Saturday, July 9, 2016

Who Gets the Subsidized Apartments?

NY Times editorial.
"Federally financed affordable housing developments do not typically include yoga studios or rooftop clubs with spectacular skyline views. But in recent years, developers have been using public subsidies to build affordable apartments designated for artists that include such amenities.

A new study of this kind of housing in Minnesota suggests it might worsen racial segregation by bypassing black and Latino people in favor of younger, white tenants.

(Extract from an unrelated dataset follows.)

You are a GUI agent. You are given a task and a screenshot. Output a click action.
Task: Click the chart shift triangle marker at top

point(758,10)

Such artist developments, which receive federal tax credits, became much more common after 2008, when developers in Minnesota persuaded Congress to exempt these projects from a law that required subsidized buildings to be open to anyone in the general public who met income guidelines. The exemption applies nationally but is heavily used by developers located in Minneapolis and St Paul.
A new study by the Institute on Metropolitan Opportunity at the University of Minnesota Law School criticizes the decision to lavish public subsidies on buildings that draw mostly white tenants and benefit few of the region’s most economically vulnerable people. According to the authors, nearly all of the artist units were in buildings that were more than 80 percent white. By contrast, about 80 percent of the residents of traditional subsidized housing in Minneapolis and St. Paul are members of minorities. The artist developments represent “the whitest, youngest and highest-income subset of subsidized housing in Minneapolis and St. Paul — by a wide margin.”

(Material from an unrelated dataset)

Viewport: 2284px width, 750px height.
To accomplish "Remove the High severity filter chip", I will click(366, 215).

The artist exemption has allowed developers to build in well-to-do neighborhoods where they would have faced objections to housing for poor minority families. With the use of housing tax credits, historic buildings like the former Pillsbury flour mill in Minneapolis and the former Schmidt Brewery in St. Paul have been transformed into attractive buildings that help to revitalize the surrounding areas.
While public subsidies keep rents affordable in these buildings, the study argues that these developments cost far too much per unit to build. The result is fewer units produced and fewer low-income families served.

The study calls the Pillsbury mill development “the most expensive subsidized housing project in the history of Minnesota” and says 251 apartments were developed at an average cost of $665,000 each. The authors also raise troubling questions about whether screening committees are shutting out families with children, the very poor and the elderly — three groups that are more likely to need affordable housing.

The Minneapolis Star Tribune said in a recent editorial that, given a severe shortage of affordable housing, “it verges on irresponsible to squander federal housing tax credits on projects that benefit so few.”

In a previous study, the institute found that the Twin Cities region had become more segregated in recent decades compared with demographically similar regions like Seattle or Portland because a very large share of traditional affordable housing projects had been dumped into economically desolate minority communities."